Please, note that the amendment does not mean that regulations governing defined consumer rights will apply directly to sole traders. Such a solution was refused categorically by environments dealing with consumer protection, including the Office of Competition and Consumer Protection, which pointed out possible interpretation issues and abuses of new regulations. Finally, the legislators decided to separate a category of entities, which is a kind of a hybrid of a consumer and an entrepreneur, which will have defined privileges and additional legal protection.

Therefore, the legislation solution set forth in the amendment is based on a rule that the regulations apply to a natural person that enters into an agreement which is directly connected with that person’s business activity if, given the content of such an agreement, it is clear that this is not an agreement of a professional character stemming, in particular, from the core activity performed by that person and disclosed on the basis of regulations on the Central Registration and Information on Business Activity.

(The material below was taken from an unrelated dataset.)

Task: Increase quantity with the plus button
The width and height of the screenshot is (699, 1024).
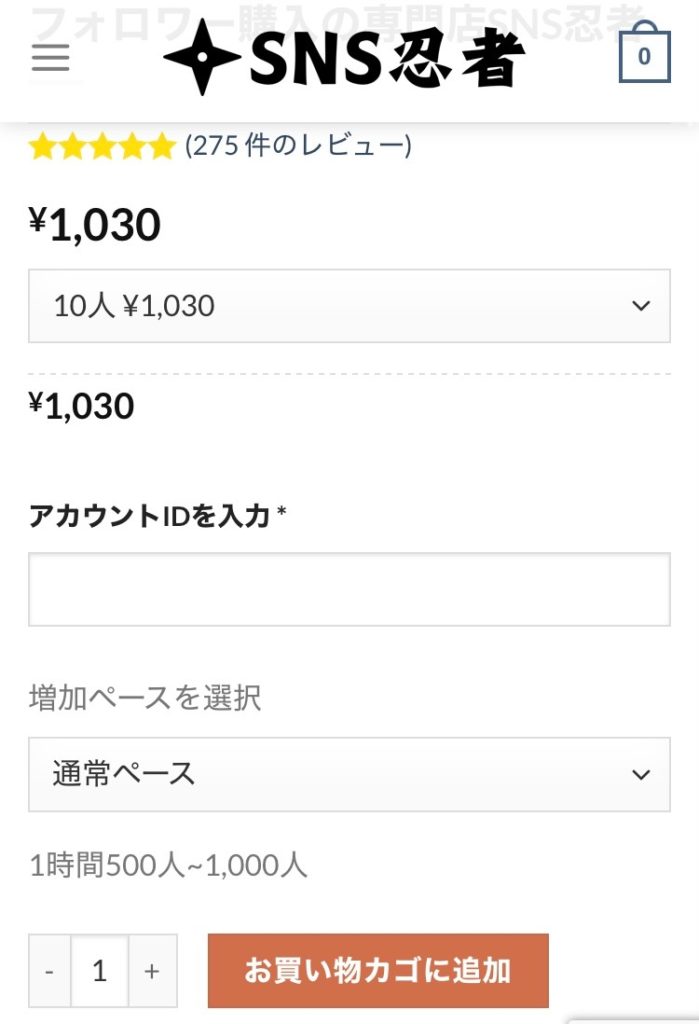Action: click(152, 971)
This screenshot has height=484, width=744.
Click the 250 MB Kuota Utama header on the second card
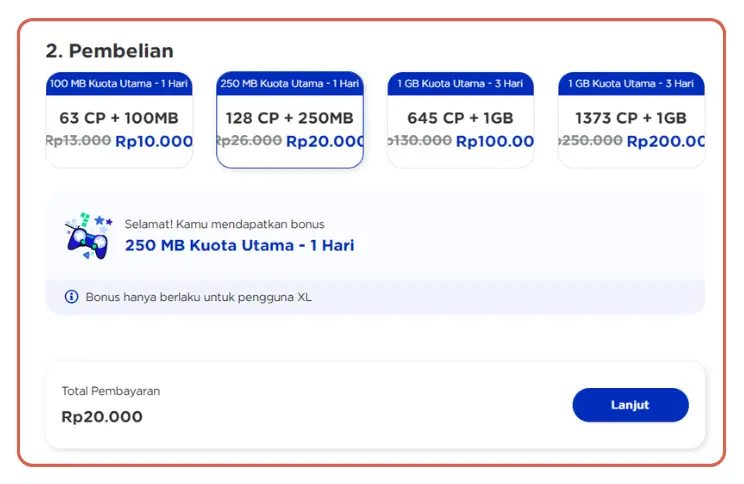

Thus, prima facie, there is a substantial difference in comparison with the applicable definition of a consumer, which is set out in Art. 221 of the Civil Code and which stipulates that a consumer is a natural person that carries out a legal activity with a trader and such an activity is not connected directly with that natural person’s business or professional activity. In accordance with this definition, a natural person, even if they are an entrepreneur, obtains a status of a consumer provided that the agreement (or legal activity) is not directly connected with their business or professional activity.

Therefore, for the new group of entities, an important criterion that excludes consumer protection will be only the professional character of a given activity, i.e., an extent to which it is connected with the professional profile of activity. The legislator has not decided, however, to define specific premises for the qualification of the professional character of an activity. They have only decided to refer to information about the profile of activity specified in the CEIDG. However, PKD codes are known to be usually described in a very general way. Thus, it is difficult to believe that such a solution will protect us substantially against interpretation issues or a potential abuse of law. Ultimately, as it often happens, these will be law enforcement authorities, in particular courts, that will have to bear the burden of proof.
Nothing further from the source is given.